You're just repeating yourself saying the same non-points and whining about "Twitter users" while addressing nothing I said. Many people have approached with using they/them, it doesn't matter if you personally never saw or heard of it. Many forms and websites also have options for pronouns. I also just flat out exist in real life. This didn't just start on Twitter.The problem is that by using "they/them" they are explicitly focusing on identity. Again: when a normal person in real life sees what is clearly a woman or girl the expected reaction is to say "she." The "they/them" sticks out like a sore thumb when used directly in front of a female looking person who does not specfically say that she doesn't want to be referred as she but they. The natural reaction in real life is to assume it's a woman if it looks like a woman. Using "they/them" the first moment you meet someone is not what normal people do in real life but what Twitter users do on Twitter. Real life is not Twitter... And the game world should not mimic Twitter either.
That's another story all together. When said person insists to be called "they/them" in real life I respect their feelings and do so after being corrected. But I don't go through real life in Twitter mode. Statistically alone there is a astronomically higher probability that a woman I don't know identifies as she and not they.

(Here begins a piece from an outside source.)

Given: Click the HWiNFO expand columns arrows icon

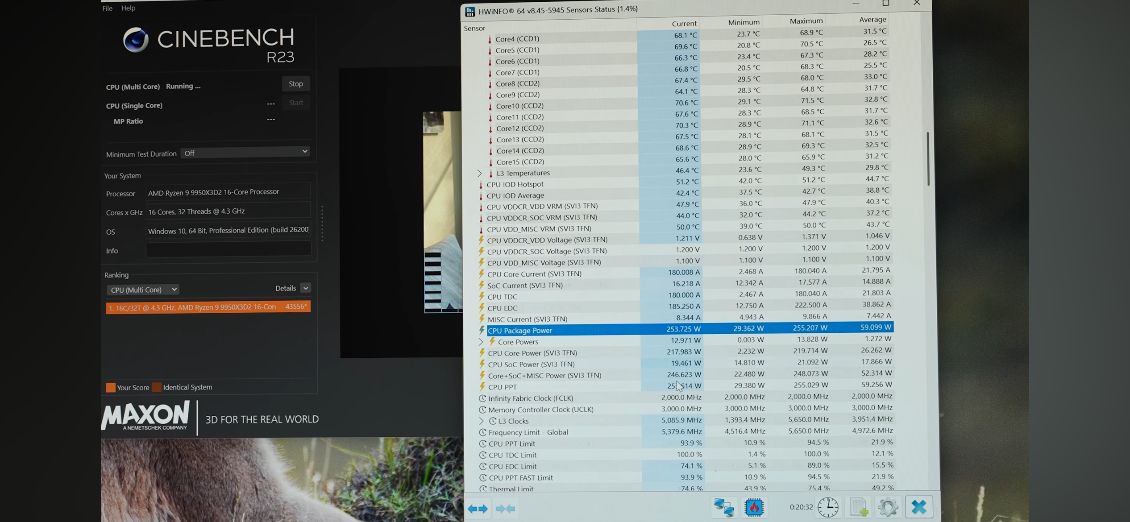Looking at the screenshot, I should pos(478,509).
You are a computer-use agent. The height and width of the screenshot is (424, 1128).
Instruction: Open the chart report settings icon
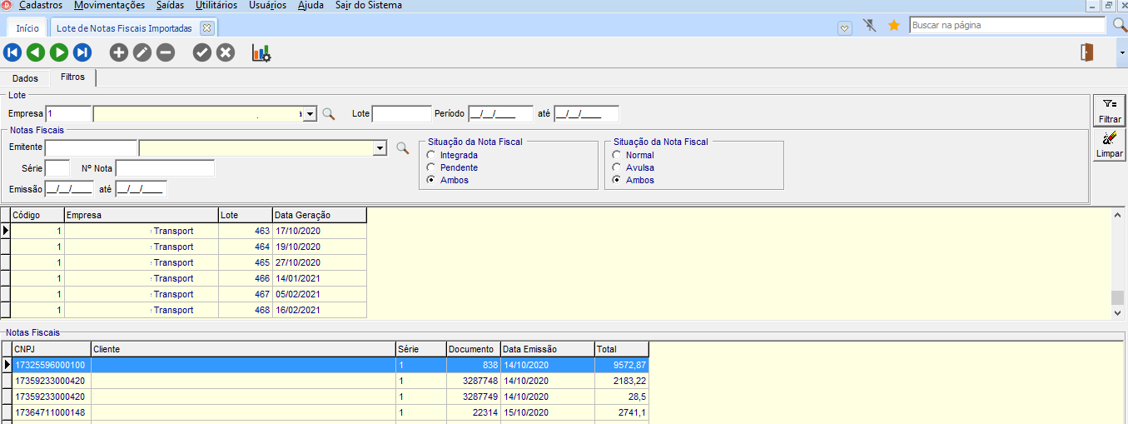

That's why it is so weird seeing these characters act like Twitter users (using they/them the moment they meet someone). They don't behave like people in real life, but like Twitter users, that's what I meant.
What's even weirder is how Yuzuriha is the only one who they call "they/them," no? How comes? Did the main characters check her Twitter bio?
That's my criticism about the localization choice.
I've told you at least 3 times the intention in Japanese is unknown, they don't talk about it, and if you are to carry that intention you best use they/them. The non-gendered terms, which illustrate it not being known. Just using "they/them" isn't "explicitly focusing on identity". Again, you haven't played it so you have no clue what they focus on. A game that can extend for like hours and your "immersion" is so fragile it cracks at "they/them" and not understanding why that's necessary from the matter of language.
And "why is it only Yuzuriha" like I didn't bring up other Heroes or how they are either already known to the players or have other company. Next you'll tell me you don't know that Colony Tau is mostly secluded. Almost like you haven't played the game you're trying to critique.
Its none of your business why they use they/them. If you can believe in a world where people can summon Blades and merge into a Kaiju sized monster, you should have a little room for One Character using pronouns that don't match your expectations. You seem to just have a weird hostility against the gender neutral pronouns despite their necessity for situations like this. "I won't use they/them out of principle" only makes it sound like your principle is being petty and edging on transphobic. An actual aversion from the topic for no good reason. Plenty of real people have good consideration and use they/them. Again doesn't matter if you never encountered it. You're never going to speak for all people or "real people". "Statistically" they exist and it doesn't matter if they're the majority or minority. You can't seem to wrap your head around "they're using they/them because the gender is unknown" and keep telling yourself "it's for identity politics and an agenda" based on nothing but your own already existing beliefs.
It doesn't matter if they appear feminine to you, it doesn't matter about "well statistically". The Japanese website and game does not address them as a woman as it does with other characters. The game does not have a moment of "wait I thought you were a girl" and it would be in poor tastes to use "she/her" when it is purposely unknown. No one is out there randomly picking a character and saying "this one will be nonbinary!" like a mastermind. You made up an enemy in your head that does this. In the real world, far more likely the team saw that vagueness, asked, and realized it's best to keep it by using gender neutral terms. Again, neat to not acknowledge Japanese forums were even asking about Yuzuriha's gender. You conveniently just stuck to your own anecdotes about how you perceive it and not address anything I'm telling you about the game you HAVEN'T PLAYED and discussions in other languages. Go ahead and not address how you already know (because I keep saying it) that there wouldn't be a need for a scene in Japanese where they would talk about their identity or pronouns. It's a far worse decision to ruin the vagueness of Japanese and insist "well they look feminine so she/her". But that would mean even actually addressing the Japanese discussion that you should actually care about if you're gonna go "this was forced by the localizers!" but seemingly you don't care about any real "principles".
Boo-hoo, you feel your immersion break because of two words. Think that should tell you to rethink how you view the world, not that there's some "agenda" about "identity politics" is making very minor changes. Reread this as much as you want, because I'm not repeating myself again or wasting my time with you anymore.
Your "criticism" is based on nothing but a sad "culture war" for a game you haven't played about a character you don't know and referencing about hypothetical "Twitter people" you clearly don't know or understand in the first place. And your one joke about "did they check their Twitter bio" is not funny the first time nor will it be the 99th.
Hope you and rsc here can eventually learn some self-awareness for what nonsense you go on about. For a game you Haven't Played and still say "it's all about identity!" based on One Thing, not even a change, you heard about. It's absurd and stupid to die on that hill and conveniently not address anything else outside a really pathetic laugh reaction. The sign of someone who truly cares and not just pathetic scoffing from someone whose head is too far up.